What is expected »
Starting at the line that contains "The height and width of the screenshot is (1145, 746)." and ending at the line that contains "The image size is (1036, 916).", the lines below are to be given again exactly, with nothing added.

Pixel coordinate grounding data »
++++++
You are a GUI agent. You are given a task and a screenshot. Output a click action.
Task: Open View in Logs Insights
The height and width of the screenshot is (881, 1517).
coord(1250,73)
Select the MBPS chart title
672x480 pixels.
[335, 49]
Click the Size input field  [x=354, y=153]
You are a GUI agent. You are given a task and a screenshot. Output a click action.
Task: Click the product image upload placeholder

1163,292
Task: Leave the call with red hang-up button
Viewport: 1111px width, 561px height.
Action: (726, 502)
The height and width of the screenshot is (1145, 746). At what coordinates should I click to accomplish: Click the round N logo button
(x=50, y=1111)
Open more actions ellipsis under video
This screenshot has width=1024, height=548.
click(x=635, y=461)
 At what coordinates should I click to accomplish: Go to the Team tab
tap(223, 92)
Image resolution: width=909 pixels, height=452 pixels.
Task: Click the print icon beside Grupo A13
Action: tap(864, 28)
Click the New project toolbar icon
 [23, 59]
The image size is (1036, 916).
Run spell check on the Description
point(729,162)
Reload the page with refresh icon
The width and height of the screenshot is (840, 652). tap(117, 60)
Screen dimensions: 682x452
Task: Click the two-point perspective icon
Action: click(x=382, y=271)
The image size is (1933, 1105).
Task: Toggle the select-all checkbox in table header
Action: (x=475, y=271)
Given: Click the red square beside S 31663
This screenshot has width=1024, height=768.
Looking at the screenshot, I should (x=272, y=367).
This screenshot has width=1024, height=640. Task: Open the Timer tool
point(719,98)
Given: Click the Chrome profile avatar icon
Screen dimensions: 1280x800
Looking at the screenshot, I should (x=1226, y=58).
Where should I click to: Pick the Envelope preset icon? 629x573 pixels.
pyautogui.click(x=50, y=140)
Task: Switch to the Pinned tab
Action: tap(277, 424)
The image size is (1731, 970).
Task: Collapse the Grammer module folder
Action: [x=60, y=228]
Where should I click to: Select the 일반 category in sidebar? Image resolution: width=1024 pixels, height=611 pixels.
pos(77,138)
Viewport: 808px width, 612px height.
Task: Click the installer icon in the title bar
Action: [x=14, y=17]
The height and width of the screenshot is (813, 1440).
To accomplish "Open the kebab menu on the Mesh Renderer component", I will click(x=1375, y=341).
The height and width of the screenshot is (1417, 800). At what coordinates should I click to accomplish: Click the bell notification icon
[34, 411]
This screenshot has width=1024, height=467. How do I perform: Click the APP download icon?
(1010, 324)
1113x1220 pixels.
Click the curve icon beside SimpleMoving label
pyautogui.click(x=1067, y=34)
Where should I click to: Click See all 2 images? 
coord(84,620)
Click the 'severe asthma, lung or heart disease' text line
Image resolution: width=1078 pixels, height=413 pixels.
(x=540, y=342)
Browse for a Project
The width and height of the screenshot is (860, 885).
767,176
++++++
Answer for the task »
The height and width of the screenshot is (1145, 746). At what coordinates should I click to accomplish: Click the round N logo button
(x=50, y=1111)
Open more actions ellipsis under video
This screenshot has width=1024, height=548.
click(x=635, y=461)
 At what coordinates should I click to accomplish: Go to the Team tab
tap(223, 92)
Image resolution: width=909 pixels, height=452 pixels.
Task: Click the print icon beside Grupo A13
Action: tap(864, 28)
Click the New project toolbar icon
 [23, 59]
The image size is (1036, 916).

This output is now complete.